BLOC DE TEXTE:

========

Accéder au contenu principal
Décapitalisation bovine

Si l’on ne fait rien, la France perdra 1,3 million de vaches d’ici 2030


TNC le 10/10/2023 à 05:01
Stabulationvide

Interbev craint que la décapitalisation bovine dégrade notre souveraineté alimentaire. (© TNC) (© TNC)

À l’occasion du Sommet de l’élevage, Interbev est revenu sur les perspectives pour la filière bovin viande. Si rien n’est fait, la ferme France pourrait passer de 7 à 5 millions de têtes de bovins d’ici 2035. Pour préserver l’autonomie alimentaire nationale, l’interprofession mise sur une atténuation de la décapitalisation, ainsi que sur une augmentation des engraissements en France.

La décapitalisation est une mécanique contre-intuitive. Depuis 2015, le nombre de têtes dans l’hexagone diminue, mais la baisse de la production de viande ne se fait sentir que depuis la fin 2021. Pendant près de 5 ans, les cessations ont alimenté l’activité des abattoirs. Car un éleveur qui arrête les vaches, c’est de la viande en plus pour la filière ! Du moins à court terme…

1,3 million de bovins en moins en 2030

Mais aujourd’hui, les chiffres donnent le tournis. La France a perdu 910 000 bovins en 7 ans, et si rien n’est fait pour arrêter la décapitalisation, « on passera de 7 millions de bovins en 2023 à 5 en 2035 », décrit Matthieu Repplinger, analyste de marché pour Interbev. La France perdrait alors 1,1 million de vaches allaitantes, et 800 000 vaches laitières sur 12 ans.

========

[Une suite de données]
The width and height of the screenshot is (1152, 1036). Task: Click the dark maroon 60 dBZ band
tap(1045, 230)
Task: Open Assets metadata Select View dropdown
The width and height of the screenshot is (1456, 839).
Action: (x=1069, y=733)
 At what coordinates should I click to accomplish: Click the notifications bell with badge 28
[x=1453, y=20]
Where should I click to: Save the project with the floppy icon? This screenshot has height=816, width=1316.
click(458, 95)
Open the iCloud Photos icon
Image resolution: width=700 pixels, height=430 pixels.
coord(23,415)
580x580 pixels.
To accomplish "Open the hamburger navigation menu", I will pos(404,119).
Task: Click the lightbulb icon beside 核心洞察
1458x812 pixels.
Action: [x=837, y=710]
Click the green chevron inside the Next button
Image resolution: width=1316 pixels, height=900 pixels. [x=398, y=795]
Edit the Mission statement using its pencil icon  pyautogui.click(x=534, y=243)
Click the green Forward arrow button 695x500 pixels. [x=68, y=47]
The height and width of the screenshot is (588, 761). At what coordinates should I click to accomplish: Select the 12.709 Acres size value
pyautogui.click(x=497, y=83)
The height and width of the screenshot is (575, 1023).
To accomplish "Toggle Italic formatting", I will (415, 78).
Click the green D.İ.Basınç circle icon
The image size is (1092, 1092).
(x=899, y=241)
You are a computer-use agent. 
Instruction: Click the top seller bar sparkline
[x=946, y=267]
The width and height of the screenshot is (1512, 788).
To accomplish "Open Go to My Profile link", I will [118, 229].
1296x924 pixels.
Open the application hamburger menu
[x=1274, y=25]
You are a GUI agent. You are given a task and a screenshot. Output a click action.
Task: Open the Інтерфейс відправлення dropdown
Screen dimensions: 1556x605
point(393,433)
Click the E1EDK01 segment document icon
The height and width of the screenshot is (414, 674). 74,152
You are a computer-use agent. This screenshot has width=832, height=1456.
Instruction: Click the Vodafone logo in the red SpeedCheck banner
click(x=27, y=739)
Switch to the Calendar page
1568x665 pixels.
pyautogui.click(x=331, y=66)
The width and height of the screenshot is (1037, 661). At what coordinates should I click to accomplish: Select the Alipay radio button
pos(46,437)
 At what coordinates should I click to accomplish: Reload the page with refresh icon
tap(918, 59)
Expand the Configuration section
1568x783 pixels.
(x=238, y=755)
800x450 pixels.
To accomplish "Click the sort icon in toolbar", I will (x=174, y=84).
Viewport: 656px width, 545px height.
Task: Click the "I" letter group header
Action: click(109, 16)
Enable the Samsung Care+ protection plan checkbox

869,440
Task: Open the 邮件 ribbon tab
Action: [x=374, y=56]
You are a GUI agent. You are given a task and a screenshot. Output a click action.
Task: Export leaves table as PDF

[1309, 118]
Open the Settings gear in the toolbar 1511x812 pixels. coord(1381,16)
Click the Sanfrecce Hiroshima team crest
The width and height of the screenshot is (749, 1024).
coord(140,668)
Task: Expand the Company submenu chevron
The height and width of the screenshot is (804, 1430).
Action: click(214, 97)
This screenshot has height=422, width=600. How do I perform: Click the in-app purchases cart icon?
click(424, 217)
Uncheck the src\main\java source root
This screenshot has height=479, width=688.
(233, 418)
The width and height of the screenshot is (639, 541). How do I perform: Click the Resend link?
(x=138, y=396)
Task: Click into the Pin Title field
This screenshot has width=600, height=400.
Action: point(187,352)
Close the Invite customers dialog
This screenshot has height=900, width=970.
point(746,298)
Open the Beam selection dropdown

========

DÉFI 1:
D'après l'article sur la décapitalisation bovine :
(a) Depuis quelle année le nombre de têtes diminue-t-il dans l'hexagone ?
(b) Combien de bovins la France a-t-elle perdus en 7 ans ?
(c) Quelle fonction occupe Matthieu Repplinger ?
DÉFI 2:
Reprenez l'article sur la décapitalisation bovine là où il s'arrête.

RÉSULTAT 1:
(a) Depuis 2015.
(b) 910 000 bovins.
(c) Il est analyste de marché pour Interbev.

RÉSULTAT 2:
Le cheptel allaitant pourrait avoisiner les 2,5 millions de têtes en 2035. (© Interbev)

Face à l’ampleur de la baisse des cheptels, Interbev commence à questionner la notion de souveraineté alimentaire nationale. La production française de viande bovine couvre aujourd’hui 90 % de nos besoins. Si rien n’est fait, la France sera autosuffisante à hauteur de 67 % en 2035. « C’est la porte ouverte à l’importation », déplore l’analyste.

Deux scénarios pour enrayer la décapitalisation

Pour préserver la souveraineté alimentaire nationale, Interbev a travaillé sur deux scénarios. Un premier basé sur la poursuite de la baisse des cheptels, mais avec une relocalisation de l’engraissement, et un second tablant sur une stabilisation du cheptel allaitant à son niveau de 2023. Sans répondre à la question de l’autosuffisance alimentaire, ces scénarios permettraient de limiter la casse.

« Faire une croix sur l’export peut être une solution de court terme pour maintenir le niveau de production » détaille Matthieu Repplinger. Engraisser la totalité de la suite du troupeau allaitant en France permettrait d’atteindre un niveau d’autosuffisance de 88 % sur la viande bovine. « Mais le stock d’animaux n’est pas infini. Il sera tôt ou tard rattrapé par la décapitalisation », poursuit l’expert.

la France a perdu 551 000 vaches allaitantes en 7 ans. (© Interbev)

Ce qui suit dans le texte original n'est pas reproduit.